While IBM promoted Watson for Oncology to hospitals around the world as a tool that could help recommend cancer treatments, internal company documents told a more troubling story. In an investigation published on July 25, 2018, STAT reporters Casey Ross and Ike Swetlitz described slides from internal presentations given in 2017 by Watson Health’s deputy chief health officer, an oncologist, summarizing criticism the product had received.
The documents stated that Watson for Oncology had produced “multiple examples of unsafe and incorrect treatment recommendations.” In one cited case the system recommended a drug that could cause severe or fatal bleeding for a patient who already had serious bleeding. The investigation also reported that the software had been trained not on the records and outcomes of real patients but on a relatively small number of “synthetic,” hypothetical cases, with treatment recommendations reflecting the preferences of a few specialists rather than broad clinical guidelines or evidence. Some physicians at hospitals that were helping promote Watson reportedly told IBM privately that it was not useful for treating patients.
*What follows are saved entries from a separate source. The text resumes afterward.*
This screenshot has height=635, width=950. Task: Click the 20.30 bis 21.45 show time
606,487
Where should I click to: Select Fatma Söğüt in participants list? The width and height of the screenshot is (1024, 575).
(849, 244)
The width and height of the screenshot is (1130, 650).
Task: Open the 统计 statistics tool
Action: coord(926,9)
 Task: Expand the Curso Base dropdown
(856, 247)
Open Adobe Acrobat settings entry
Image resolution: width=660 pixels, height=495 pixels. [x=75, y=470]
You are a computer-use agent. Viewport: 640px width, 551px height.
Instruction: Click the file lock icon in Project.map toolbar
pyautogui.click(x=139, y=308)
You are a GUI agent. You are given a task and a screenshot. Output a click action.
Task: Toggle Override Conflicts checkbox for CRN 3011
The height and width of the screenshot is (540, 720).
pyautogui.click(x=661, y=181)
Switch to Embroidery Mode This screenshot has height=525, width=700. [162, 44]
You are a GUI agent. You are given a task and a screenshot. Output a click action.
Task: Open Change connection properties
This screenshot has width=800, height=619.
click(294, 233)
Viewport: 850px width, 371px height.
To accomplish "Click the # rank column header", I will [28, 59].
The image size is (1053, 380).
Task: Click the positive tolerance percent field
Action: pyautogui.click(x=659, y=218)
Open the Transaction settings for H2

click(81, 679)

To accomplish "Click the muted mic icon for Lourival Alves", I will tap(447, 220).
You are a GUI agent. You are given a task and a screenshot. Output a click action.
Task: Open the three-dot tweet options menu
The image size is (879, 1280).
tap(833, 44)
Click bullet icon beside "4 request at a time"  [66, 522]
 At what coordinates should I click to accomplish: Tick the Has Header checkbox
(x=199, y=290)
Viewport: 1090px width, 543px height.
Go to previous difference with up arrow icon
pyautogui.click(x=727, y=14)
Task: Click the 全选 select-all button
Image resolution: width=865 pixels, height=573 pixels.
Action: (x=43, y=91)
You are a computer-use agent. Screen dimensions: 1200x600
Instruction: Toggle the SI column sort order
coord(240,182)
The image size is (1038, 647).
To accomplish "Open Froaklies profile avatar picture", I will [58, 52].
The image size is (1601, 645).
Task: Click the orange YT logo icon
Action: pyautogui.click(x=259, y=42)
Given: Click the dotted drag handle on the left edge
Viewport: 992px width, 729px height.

This reporting was an early, concrete crack in the Watson-revolutionizes-medicine narrative that IBM had built since Watson won Jeopardy in 2011, and it foreshadowed IBM’s eventual divestiture of Watson Health in 2022.
The lesson is that marketing momentum can run far ahead of clinical reality. A system trained on hypothetical cases and a handful of experts’ opinions, then sold as authoritative medical guidance, is dangerous precisely because its confident output invites trust it has not earned.